Though we are currently getting some north winds from the low developing out to sea, they are nothing like the blasts we got after Christmas. Our current “cold spell” will get down to 17°F (-8° C), but you would be surprised at how kindly such temperatures feel, after your body has acclimatized to windchill of -30°F (-34°C). Not that I don’t hunch my shoulders a bit against the chill, but I have noticed fellows younger and more hotblooded than I sauntering about with their jackets unzipped. And this is a cold spell? If you look west in the map you can see plenty of Pacific air leaking into the flow, diluting and moderating the winter. West winds are so different from north winds, in New England, that I can see why Indians felt different angels in the spiritual hierarchy, (wherein God [or the Great Spirit] is the only One worthy of worship),  were in charge of the west wind. After bitter blasts from the north, west winds, even when not a true Chinook, are downright kindly.

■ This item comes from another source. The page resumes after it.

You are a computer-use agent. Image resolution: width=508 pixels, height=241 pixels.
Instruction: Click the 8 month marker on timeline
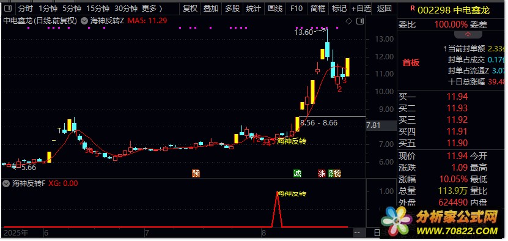(263, 232)
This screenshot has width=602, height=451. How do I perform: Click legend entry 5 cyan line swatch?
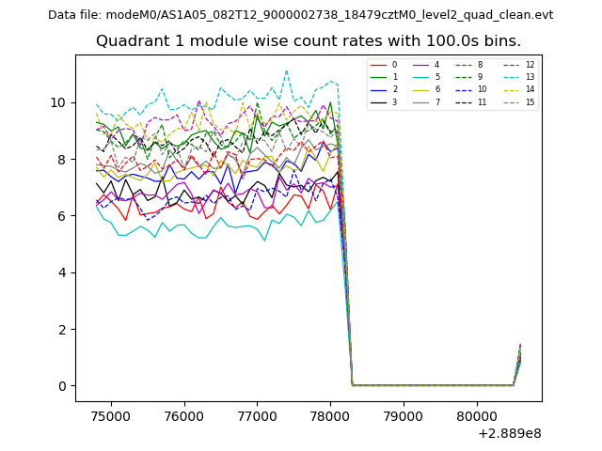(420, 77)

Therefore there is no real short-term reason for alarm. True, the meteorologists who focus on the upper atmosphere have a better record for correct forcasts, but sometimes even they are wrong. In fact I hope they are wrong. I don’t like bitter cold. However when they agree with old-timer’s maxims, I am especially inclined to take heed. And I remember,

The longer and stronger the January thaw
The more that February’s snowstorms will awe.

And for this reason I have made a complete mess of the side lawn of the Childcare.

Woodpile FullSizeRender

The wise old Indians used to say, “if you want to know how bad the winter will be, look at the white man’s woodpile.”

In terms of arctic sea-ice, having the “vortex” move down to Hudson Bay should lead to above-normal temperatures over the Pole as a whole, but we will have wait and see how the cross-polar-flow translates down to the surface. Having very cold air blast from Siberia to Canada will please Alarmists with polynyas along the Siberian coast, but that coastal ice is far thicker than last year, and shifting it across the arctic could lead to far thicker ice in the Central Arctic.